In the stories (and another book I was reading), some Paleo followers seemed to get upset by other people’s comments on their diet (You’re gonna die eating all the fat and protein, I could never go without bread, You’re crazy, When are you going to start eating normal food again? What do you mean you have daily sometimes; that’s not Paleo.) I’ve heard some of that too, but very little. Really, when people see me, it’s quite evident how much better I’m doing, how much better I look, and how much easier I’m getting around. I’ve made some Paleo converts.
A theme seemed to emerge that I really liked among some of the stories. Paleo is what you make of it. Some people follow all of the rules all of the time. Some people follow some of the rules some of the time, and some of the rules all of the time. Some people follow the rules 80% of the time, etc…. Some people don’t NEED to follow all of the rules, but I was amazed to read how many people did NEED to follow all of the rules all of the time to feel well. Here is the theme that I liked. Paleo is almost a way of listening to your body. For those with chronic health issues which modern medicine is not treating effectively, they get reduced to desperation, doing anything they can to feel better. Many of the stories people told did not start out as following the Paleo Diet, but rather listening to their bodies, having dietary success, then discovering that they were Paleo or near Paleo. Then, suddenly there’s a community and science of support behind doing what they’ve done that brings a sense of “I’m not crazy after all.”

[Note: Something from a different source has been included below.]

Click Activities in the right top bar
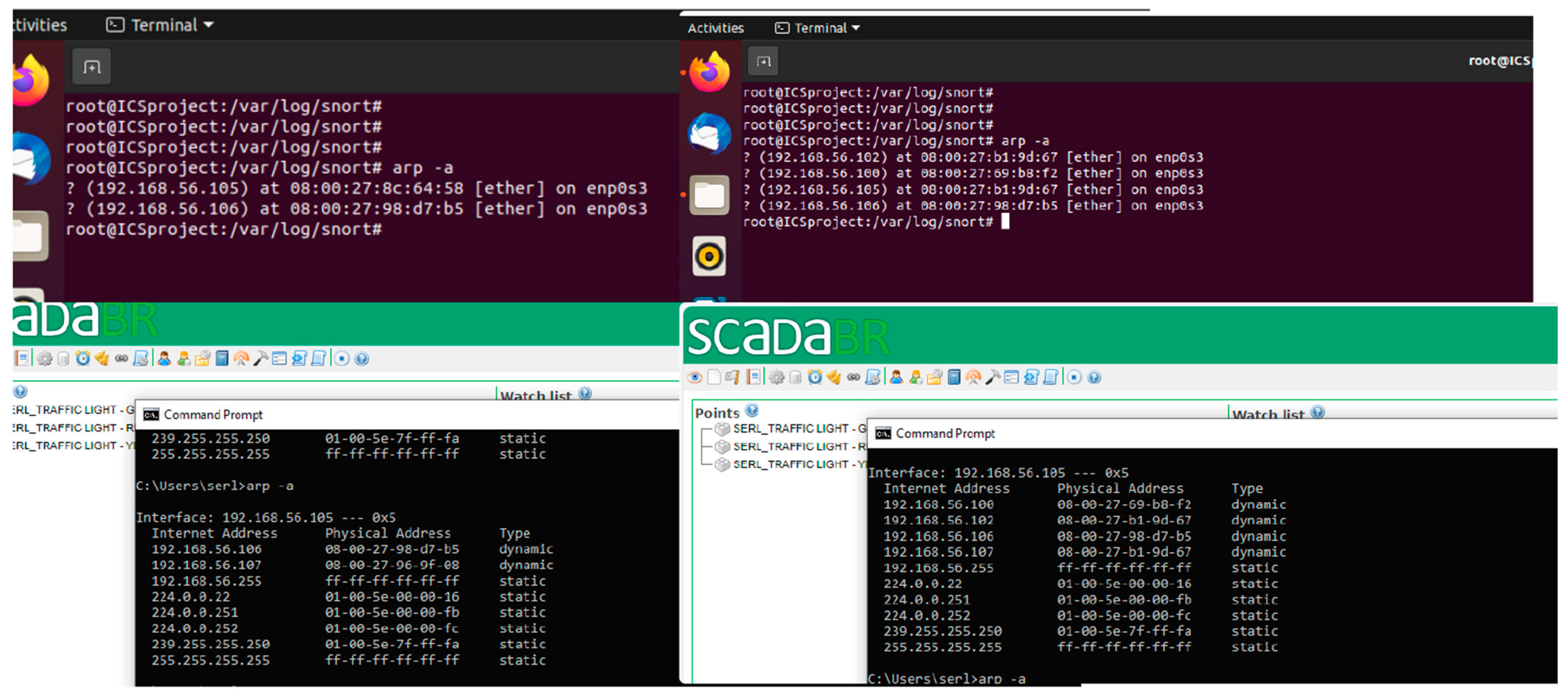This screenshot has width=1568, height=695. point(715,28)
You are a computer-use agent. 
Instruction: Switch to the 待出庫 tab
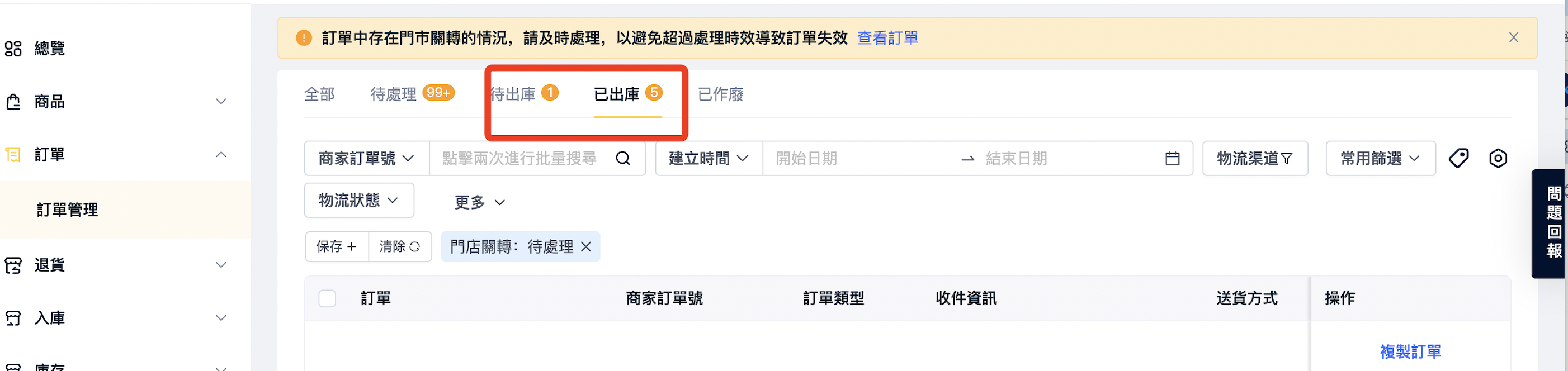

Here are also some of the trends I saw in the stories. Many sick people had been vegan or vegetarian at one time or another before going Paleo and many thought that vegetarianism caused them harm. Many people had some success going gluten-free before going Paleo. Many people had some success with Atkins before going Paleo. A few people cheated after starting Paleo, then discovered how well Paleo had been working for them as a result of the cheat and got back on track. Reports on doctors seemed to be split with some doctors supporting the elimination of grain, but most not supporting it. There were many people frustrated with medical advances unable to adequately help their illnesses. Although weight loss was highlighted pretty extremely, most people seemed to be into Paleo for how they felt, with how they looked being an added bonus. There are many seriously ill people out there who are attributing their better health to being Paleo.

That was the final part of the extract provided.